> [Data for processing]
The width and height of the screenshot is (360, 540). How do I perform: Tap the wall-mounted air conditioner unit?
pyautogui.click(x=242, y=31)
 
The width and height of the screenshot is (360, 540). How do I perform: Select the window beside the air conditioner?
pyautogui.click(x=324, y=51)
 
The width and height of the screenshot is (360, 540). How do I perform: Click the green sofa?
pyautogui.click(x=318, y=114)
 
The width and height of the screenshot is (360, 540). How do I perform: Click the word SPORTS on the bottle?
==
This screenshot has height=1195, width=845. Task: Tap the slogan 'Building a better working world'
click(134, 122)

> [Directions for this task]
Give the lines above as a numbered list, leaving out blank lines. Begin at the line that contains "air conditioner unit?" and stop after the line that contains "on the bottle?".

> [Result of this task]
1. The width and height of the screenshot is (360, 540). How do I perform: Tap the wall-mounted air conditioner unit?
2. pyautogui.click(x=242, y=31)
3. The width and height of the screenshot is (360, 540). How do I perform: Select the window beside the air conditioner?
4. pyautogui.click(x=324, y=51)
5. The width and height of the screenshot is (360, 540). How do I perform: Click the green sofa?
6. pyautogui.click(x=318, y=114)
7. The width and height of the screenshot is (360, 540). How do I perform: Click the word SPORTS on the bottle?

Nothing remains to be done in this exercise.